1. AI Overviews Have Visibility in Just Under 12% of Google Searches
Yes, AI Overviews (AIOs) exist. Yes, they show up in search results.
But their reach is tiny — less than 12% of searches, and even then, that’s visibility, not traffic. It’s easy to overstate their importance when you look at percentage growth without considering absolute volume.
2. That’s Pretty Big, But It’s Still Google
Even if AIOs grow, they still operate within Google’s ecosystem. SEO already is optimizing for Google. Pretending GEO is a distinct discipline ignores that simple truth.
3. AIOs Affect Long-Tail, Low-Value, Informational Searches
AI Overviews tend to show up for long-tail, low commercial intent queries — the ones that don’t usually drive conversions or sales.

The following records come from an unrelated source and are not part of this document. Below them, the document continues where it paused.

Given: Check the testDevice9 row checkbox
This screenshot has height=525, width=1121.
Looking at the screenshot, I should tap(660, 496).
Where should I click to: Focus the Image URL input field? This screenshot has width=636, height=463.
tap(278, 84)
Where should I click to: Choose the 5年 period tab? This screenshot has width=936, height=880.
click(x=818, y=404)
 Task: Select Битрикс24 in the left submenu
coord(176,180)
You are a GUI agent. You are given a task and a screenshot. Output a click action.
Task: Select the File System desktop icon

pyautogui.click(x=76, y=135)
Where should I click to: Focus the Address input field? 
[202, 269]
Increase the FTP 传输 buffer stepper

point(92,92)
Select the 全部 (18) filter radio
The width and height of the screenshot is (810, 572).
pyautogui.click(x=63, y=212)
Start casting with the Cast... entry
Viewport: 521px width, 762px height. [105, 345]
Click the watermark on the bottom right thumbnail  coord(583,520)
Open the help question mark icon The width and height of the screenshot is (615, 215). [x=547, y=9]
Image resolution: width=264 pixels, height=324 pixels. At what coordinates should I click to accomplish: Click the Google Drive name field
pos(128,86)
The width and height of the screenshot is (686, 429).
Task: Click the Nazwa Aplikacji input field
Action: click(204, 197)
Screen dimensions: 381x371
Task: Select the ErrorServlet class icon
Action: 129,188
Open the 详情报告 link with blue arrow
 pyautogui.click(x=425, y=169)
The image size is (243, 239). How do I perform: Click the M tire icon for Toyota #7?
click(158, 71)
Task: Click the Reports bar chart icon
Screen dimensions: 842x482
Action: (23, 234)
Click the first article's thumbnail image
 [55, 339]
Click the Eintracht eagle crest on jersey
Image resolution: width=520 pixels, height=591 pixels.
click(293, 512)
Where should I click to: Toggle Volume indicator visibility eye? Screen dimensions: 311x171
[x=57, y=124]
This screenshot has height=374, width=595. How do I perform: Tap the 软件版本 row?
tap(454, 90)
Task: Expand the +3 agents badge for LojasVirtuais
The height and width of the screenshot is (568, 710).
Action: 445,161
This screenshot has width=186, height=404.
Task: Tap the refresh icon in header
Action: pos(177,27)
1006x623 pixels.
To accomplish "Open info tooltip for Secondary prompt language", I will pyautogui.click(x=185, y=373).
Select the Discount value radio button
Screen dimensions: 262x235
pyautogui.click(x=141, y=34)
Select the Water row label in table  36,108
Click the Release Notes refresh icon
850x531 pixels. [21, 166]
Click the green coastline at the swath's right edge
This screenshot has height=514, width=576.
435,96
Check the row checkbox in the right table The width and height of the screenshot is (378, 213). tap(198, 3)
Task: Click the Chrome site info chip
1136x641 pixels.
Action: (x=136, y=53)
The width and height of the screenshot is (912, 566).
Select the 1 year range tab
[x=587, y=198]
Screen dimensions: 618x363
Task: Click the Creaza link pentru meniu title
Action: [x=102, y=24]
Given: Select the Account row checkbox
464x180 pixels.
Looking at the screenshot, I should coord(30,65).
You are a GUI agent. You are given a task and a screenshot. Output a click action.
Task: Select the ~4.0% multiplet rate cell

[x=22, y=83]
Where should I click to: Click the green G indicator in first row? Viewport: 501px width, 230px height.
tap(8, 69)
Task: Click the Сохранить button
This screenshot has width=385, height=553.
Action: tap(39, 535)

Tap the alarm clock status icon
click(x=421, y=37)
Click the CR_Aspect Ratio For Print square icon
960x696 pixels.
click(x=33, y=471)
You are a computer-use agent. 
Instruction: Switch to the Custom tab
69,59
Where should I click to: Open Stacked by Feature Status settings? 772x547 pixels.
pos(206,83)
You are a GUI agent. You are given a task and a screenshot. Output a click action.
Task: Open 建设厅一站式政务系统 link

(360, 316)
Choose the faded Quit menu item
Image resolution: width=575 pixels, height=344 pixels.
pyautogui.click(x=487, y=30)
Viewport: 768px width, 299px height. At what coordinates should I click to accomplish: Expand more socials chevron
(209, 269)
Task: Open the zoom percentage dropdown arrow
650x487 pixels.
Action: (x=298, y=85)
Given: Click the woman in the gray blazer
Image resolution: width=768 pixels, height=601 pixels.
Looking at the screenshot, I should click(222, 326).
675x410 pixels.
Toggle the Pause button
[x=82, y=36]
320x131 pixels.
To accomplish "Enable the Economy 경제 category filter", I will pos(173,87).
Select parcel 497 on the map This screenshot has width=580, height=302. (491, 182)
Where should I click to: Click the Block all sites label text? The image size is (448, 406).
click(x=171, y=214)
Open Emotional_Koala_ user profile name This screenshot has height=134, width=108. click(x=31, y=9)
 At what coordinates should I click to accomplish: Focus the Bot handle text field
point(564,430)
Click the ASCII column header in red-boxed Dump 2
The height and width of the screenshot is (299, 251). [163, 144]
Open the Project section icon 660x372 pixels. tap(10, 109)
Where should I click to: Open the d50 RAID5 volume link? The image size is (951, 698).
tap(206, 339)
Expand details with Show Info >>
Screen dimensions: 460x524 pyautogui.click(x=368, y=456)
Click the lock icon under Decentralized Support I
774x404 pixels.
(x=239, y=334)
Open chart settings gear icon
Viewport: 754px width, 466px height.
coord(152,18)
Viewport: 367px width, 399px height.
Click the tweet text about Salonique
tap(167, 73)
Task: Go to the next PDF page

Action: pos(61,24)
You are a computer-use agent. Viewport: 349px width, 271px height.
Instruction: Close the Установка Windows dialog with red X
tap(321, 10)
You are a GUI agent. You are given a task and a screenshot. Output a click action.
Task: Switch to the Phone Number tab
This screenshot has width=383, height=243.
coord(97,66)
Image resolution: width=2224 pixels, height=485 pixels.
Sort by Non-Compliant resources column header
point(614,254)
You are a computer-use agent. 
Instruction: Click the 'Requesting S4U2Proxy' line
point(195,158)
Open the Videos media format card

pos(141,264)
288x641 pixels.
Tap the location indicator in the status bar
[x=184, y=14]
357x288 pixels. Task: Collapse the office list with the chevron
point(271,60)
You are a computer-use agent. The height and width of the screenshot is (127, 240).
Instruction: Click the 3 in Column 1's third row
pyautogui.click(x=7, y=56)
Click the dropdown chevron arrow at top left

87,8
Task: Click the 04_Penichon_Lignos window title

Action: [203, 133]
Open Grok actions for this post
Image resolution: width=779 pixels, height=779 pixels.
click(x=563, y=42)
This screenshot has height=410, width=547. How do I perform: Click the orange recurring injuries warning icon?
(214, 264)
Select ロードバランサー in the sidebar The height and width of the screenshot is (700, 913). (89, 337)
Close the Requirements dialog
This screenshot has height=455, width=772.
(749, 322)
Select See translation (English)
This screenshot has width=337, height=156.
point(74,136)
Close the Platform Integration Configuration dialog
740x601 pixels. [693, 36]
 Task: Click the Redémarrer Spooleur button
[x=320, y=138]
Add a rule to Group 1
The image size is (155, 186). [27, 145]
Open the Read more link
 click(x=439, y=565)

So even if you “rank” in an AIO snippet, it’s not exactly a revenue driver.
4. Perplexity Is Utterly Insignificant as a Search Proposition
Perplexity is smart and interesting — but as a search engine, it’s microscopic.
With under 30 million monthly users, it’s so small that it’s already abandoned its ad play. Calling it a search disruptor is like calling DuckDuckGo a Google killer. It’s not happening.
5. ChatGPT Hardly Sends Any Traffic
ChatGPT is powerful, but when it comes to referral traffic, it’s negligible — usually under 2% for most sites.
It’s great for answers, summaries, and ideas — not for sending clicks to your website.

GEO
6. Bing Sends More Traffic Than ChatGPT
If you’re not optimising for Bing (which still sends more traffic than ChatGPT), why would you suddenly optimise for LLMs?
It’s classic shiny-object syndrome — chasing trends that don’t translate to business outcomes.
7. Visibility ≠ Trackable Value
Even if your brand or site appears in an AI response, you can’t track it.
There’s no analytics, no CTR, no conversion data.
So what’s the value? “Appearing” in an LLM is not a strategy — it’s a vanity metric.
8. Every LLM Referral Graph Looks the Same
Every chart, every conference slide, every LinkedIn post about LLM traffic shows the same story: tiny, almost invisible traffic lines.
Social media sends more traffic. Email newsletters send more traffic. Let’s stay grounded.
9. There’s No Difference Between SEO and GEO
The fundamentals haven’t changed.
Good content. Technical SEO. Links. Experience. Authority. Relevance.
Whether it’s Google’s AI Overviews or ChatGPT browsing, the same principles apply. GEO is just SEO — with a rebrand.
10. GEO Is a Bubble Built by Software Companies and Agencies
Let’s call it what it is: a marketing play.
Software companies need a new “growth” category. Agencies need a new pitch.
But in reality? GEO, AIO, “LLM optimization” — all still tiny in real-world impact.
Final Thoughts
The current wave of “GEO” hype feels like déjà vu — remember “voice search optimization”?
Just like that fad, this too will fade once the numbers settle and marketers realise there’s no new playbook here.
Until then, let’s focus on what’s real: solid, data-driven SEO that drives measurable results — not imaginary visibility in untrackable AI summaries.